* **Exercise**
Render the entries as a JSON list of strings, one string per line, from the first line through the line containing "tap(162, 321)", inclusive, and leave out blank lines.

* **Source data**
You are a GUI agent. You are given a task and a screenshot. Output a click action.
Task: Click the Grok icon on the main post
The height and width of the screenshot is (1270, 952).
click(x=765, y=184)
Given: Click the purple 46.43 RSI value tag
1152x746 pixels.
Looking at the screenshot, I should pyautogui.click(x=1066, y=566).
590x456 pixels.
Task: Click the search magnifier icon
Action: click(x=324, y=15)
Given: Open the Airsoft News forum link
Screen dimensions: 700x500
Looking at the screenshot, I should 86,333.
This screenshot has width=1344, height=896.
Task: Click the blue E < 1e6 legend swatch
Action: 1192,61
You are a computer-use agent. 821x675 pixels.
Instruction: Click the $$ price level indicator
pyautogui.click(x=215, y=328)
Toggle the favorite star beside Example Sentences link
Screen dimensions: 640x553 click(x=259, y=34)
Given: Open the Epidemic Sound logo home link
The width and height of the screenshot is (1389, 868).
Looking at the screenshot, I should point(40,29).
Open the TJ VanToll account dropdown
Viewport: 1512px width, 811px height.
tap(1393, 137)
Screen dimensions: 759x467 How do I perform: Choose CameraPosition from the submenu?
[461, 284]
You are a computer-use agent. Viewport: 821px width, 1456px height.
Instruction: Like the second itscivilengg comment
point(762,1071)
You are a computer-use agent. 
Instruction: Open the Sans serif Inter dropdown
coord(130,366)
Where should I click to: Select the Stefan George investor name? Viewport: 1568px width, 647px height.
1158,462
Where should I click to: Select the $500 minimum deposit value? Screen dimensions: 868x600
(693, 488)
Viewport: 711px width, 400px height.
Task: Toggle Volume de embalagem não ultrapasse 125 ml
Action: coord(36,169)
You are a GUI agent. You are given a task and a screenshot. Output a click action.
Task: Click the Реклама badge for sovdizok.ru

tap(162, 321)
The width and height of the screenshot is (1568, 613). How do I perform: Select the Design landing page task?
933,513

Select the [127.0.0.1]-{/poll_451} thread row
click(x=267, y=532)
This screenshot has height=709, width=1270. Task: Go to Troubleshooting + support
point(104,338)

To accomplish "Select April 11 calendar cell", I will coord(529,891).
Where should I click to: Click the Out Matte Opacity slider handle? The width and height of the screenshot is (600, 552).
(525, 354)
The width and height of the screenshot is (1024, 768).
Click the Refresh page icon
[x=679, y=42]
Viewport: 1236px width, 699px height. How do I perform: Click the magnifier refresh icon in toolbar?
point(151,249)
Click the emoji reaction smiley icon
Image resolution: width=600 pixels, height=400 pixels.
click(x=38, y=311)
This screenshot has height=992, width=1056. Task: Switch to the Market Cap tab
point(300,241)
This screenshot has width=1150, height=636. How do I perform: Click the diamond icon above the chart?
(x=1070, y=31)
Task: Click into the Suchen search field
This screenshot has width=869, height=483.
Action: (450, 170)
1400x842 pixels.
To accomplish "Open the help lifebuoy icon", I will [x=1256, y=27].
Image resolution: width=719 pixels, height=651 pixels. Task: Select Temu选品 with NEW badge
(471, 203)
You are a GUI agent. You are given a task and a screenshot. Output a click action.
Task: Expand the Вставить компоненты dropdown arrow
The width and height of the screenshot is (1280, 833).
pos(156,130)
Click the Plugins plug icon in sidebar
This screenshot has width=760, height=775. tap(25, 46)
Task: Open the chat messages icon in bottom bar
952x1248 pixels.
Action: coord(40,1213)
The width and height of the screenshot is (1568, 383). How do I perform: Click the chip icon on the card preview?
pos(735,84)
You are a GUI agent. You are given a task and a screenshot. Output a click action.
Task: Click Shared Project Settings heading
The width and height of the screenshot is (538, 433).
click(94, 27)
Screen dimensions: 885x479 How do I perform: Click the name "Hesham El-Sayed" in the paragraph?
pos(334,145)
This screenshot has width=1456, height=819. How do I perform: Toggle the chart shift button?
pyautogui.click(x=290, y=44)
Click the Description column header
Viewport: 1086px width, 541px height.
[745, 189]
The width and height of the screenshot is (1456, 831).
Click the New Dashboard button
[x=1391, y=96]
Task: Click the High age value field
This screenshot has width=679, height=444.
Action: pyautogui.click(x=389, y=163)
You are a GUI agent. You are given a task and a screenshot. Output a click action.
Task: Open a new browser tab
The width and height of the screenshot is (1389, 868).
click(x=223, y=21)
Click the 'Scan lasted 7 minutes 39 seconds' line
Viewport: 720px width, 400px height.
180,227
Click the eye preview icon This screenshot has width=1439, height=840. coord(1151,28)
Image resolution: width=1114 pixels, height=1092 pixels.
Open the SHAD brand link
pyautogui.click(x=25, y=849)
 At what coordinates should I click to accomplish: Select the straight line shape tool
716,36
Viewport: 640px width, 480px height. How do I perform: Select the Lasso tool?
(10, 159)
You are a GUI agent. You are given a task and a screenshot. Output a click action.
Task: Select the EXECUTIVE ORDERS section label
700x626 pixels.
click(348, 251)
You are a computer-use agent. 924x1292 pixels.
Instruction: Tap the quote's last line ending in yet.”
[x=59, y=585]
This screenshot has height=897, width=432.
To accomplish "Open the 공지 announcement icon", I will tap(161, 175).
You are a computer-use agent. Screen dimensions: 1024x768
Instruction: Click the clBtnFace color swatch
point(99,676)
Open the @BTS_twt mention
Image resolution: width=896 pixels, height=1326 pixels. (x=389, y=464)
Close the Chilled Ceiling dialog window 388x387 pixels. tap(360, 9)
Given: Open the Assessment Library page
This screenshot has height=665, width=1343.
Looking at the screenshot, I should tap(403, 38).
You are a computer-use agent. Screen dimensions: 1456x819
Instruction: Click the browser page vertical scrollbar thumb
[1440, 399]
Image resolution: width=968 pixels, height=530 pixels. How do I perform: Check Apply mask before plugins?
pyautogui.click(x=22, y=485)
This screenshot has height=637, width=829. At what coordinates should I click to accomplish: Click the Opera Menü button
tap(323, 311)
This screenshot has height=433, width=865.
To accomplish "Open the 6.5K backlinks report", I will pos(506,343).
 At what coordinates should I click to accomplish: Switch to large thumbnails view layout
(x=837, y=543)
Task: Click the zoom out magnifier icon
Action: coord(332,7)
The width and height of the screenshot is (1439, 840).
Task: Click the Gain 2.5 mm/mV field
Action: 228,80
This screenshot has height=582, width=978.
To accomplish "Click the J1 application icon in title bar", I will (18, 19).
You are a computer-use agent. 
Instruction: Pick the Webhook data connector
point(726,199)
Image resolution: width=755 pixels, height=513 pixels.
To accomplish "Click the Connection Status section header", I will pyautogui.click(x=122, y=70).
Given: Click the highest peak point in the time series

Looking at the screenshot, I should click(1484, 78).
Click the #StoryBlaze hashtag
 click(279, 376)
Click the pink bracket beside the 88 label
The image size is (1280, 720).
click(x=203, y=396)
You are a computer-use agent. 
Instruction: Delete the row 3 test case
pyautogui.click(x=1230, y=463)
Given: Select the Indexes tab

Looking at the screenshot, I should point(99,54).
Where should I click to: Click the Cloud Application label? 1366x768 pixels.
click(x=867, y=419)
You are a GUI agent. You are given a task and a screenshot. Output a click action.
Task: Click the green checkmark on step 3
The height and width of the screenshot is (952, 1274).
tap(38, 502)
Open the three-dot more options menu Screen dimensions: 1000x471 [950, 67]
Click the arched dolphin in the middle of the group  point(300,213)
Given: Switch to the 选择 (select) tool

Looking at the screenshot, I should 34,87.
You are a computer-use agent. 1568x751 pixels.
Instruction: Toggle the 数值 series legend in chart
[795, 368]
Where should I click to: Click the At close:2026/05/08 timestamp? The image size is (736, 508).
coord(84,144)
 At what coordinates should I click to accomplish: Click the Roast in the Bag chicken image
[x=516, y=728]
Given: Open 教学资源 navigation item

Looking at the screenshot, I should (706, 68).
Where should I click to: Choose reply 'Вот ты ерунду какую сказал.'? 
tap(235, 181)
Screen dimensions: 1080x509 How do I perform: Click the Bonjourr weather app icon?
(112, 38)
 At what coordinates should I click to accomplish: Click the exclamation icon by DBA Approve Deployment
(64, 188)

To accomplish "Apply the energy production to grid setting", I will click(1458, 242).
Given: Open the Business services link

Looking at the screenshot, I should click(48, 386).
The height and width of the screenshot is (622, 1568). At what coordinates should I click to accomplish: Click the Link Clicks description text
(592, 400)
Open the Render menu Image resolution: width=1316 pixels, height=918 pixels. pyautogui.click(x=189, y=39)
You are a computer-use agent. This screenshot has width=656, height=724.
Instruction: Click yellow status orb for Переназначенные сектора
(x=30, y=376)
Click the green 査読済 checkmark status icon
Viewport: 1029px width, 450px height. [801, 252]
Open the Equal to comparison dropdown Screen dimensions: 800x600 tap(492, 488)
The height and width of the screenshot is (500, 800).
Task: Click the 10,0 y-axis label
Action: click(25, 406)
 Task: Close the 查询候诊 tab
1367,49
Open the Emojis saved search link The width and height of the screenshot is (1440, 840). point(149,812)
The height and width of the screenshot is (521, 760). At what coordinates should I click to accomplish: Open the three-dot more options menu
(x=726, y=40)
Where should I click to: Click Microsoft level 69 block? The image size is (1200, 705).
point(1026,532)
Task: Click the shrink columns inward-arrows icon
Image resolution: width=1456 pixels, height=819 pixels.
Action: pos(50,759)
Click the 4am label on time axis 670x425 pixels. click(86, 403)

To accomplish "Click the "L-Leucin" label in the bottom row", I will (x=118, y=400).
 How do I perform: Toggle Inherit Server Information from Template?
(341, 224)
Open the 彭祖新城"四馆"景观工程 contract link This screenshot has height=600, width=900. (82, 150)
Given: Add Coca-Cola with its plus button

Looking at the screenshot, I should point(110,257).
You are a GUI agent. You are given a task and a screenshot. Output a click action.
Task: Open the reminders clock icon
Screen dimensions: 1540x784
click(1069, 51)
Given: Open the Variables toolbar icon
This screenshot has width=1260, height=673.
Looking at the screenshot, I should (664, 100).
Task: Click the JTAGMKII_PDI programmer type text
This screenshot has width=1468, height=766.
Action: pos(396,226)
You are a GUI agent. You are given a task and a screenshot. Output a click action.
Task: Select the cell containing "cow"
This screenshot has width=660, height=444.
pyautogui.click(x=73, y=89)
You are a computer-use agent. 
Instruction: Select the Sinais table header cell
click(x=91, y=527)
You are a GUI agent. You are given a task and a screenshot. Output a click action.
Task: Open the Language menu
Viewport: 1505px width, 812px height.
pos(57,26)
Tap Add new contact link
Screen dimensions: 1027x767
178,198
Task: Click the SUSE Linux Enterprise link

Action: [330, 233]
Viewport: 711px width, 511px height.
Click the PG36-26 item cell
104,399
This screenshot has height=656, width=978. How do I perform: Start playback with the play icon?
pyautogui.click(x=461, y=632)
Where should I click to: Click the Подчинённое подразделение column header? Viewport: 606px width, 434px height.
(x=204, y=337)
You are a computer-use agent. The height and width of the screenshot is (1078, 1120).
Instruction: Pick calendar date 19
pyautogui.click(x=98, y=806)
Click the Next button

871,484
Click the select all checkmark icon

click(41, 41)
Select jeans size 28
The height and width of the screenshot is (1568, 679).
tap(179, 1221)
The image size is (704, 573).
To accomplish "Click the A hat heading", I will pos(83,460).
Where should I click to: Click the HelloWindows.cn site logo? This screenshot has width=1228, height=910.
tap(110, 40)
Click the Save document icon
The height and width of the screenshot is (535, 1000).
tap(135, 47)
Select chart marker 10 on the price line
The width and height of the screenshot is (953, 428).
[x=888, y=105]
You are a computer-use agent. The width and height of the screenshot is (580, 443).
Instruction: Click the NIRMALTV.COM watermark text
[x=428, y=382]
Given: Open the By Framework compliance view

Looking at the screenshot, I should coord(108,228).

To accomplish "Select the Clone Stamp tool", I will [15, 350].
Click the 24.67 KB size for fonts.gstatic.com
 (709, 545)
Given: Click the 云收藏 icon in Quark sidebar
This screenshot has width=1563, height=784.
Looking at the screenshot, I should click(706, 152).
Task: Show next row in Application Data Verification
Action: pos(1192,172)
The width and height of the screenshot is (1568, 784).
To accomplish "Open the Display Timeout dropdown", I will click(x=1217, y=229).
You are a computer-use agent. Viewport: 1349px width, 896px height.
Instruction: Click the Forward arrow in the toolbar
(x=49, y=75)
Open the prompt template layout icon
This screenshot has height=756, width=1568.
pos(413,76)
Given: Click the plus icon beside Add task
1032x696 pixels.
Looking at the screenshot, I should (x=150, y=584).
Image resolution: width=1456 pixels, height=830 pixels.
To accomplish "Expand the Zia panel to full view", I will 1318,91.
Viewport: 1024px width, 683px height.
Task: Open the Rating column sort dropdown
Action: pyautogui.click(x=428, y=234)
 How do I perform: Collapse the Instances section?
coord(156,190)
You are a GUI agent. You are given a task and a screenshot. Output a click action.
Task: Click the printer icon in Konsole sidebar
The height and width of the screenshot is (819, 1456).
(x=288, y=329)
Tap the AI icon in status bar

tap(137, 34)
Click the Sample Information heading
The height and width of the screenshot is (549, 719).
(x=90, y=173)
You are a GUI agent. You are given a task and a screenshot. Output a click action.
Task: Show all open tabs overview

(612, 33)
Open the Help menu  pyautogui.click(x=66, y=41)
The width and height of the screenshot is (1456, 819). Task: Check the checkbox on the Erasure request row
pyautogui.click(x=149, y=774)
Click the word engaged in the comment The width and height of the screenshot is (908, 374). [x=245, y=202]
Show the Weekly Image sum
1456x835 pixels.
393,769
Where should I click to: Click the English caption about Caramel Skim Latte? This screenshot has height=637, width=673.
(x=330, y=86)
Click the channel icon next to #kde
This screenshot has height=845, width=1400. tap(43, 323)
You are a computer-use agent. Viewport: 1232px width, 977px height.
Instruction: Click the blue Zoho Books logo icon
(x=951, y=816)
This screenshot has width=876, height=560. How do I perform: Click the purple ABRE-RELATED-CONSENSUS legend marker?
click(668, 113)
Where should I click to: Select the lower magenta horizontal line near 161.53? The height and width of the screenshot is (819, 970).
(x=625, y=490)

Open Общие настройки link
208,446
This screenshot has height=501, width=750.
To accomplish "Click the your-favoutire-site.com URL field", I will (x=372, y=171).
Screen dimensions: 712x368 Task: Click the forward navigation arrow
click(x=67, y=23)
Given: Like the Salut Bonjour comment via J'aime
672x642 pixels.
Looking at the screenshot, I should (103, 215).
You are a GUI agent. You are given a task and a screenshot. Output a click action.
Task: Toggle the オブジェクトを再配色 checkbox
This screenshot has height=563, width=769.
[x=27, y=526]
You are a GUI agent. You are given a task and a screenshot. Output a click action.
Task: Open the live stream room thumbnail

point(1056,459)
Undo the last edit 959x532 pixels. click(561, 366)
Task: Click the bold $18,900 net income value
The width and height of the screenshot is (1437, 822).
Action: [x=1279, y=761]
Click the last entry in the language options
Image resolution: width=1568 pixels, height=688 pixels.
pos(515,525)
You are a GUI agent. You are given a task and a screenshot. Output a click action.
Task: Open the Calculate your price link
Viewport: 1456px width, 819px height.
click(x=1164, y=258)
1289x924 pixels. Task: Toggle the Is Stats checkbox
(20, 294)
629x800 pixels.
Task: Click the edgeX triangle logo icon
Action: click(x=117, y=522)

* **Correct response**
[
  "You are a GUI agent. You are given a task and a screenshot. Output a click action.",
  "Task: Click the Grok icon on the main post",
  "The height and width of the screenshot is (1270, 952).",
  "click(x=765, y=184)",
  "Given: Click the purple 46.43 RSI value tag",
  "1152x746 pixels.",
  "Looking at the screenshot, I should pyautogui.click(x=1066, y=566).",
  "590x456 pixels.",
  "Task: Click the search magnifier icon",
  "Action: click(x=324, y=15)",
  "Given: Open the Airsoft News forum link",
  "Screen dimensions: 700x500",
  "Looking at the screenshot, I should 86,333.",
  "This screenshot has width=1344, height=896.",
  "Task: Click the blue E < 1e6 legend swatch",
  "Action: 1192,61",
  "You are a computer-use agent. 821x675 pixels.",
  "Instruction: Click the $$ price level indicator",
  "pyautogui.click(x=215, y=328)",
  "Toggle the favorite star beside Example Sentences link",
  "Screen dimensions: 640x553 click(x=259, y=34)",
  "Given: Open the Epidemic Sound logo home link",
  "The width and height of the screenshot is (1389, 868).",
  "Looking at the screenshot, I should point(40,29).",
  "Open the TJ VanToll account dropdown",
  "Viewport: 1512px width, 811px height.",
  "tap(1393, 137)",
  "Screen dimensions: 759x467 How do I perform: Choose CameraPosition from the submenu?",
  "[461, 284]",
  "You are a computer-use agent. Viewport: 821px width, 1456px height.",
  "Instruction: Like the second itscivilengg comment",
  "point(762,1071)",
  "You are a computer-use agent. ",
  "Instruction: Open the Sans serif Inter dropdown",
  "coord(130,366)",
  "Where should I click to: Select the Stefan George investor name? Viewport: 1568px width, 647px height.",
  "1158,462",
  "Where should I click to: Select the $500 minimum deposit value? Screen dimensions: 868x600",
  "(693, 488)",
  "Viewport: 711px width, 400px height.",
  "Task: Toggle Volume de embalagem não ultrapasse 125 ml",
  "Action: coord(36,169)",
  "You are a GUI agent. You are given a task and a screenshot. Output a click action.",
  "Task: Click the Реклама badge for sovdizok.ru",
  "tap(162, 321)"
]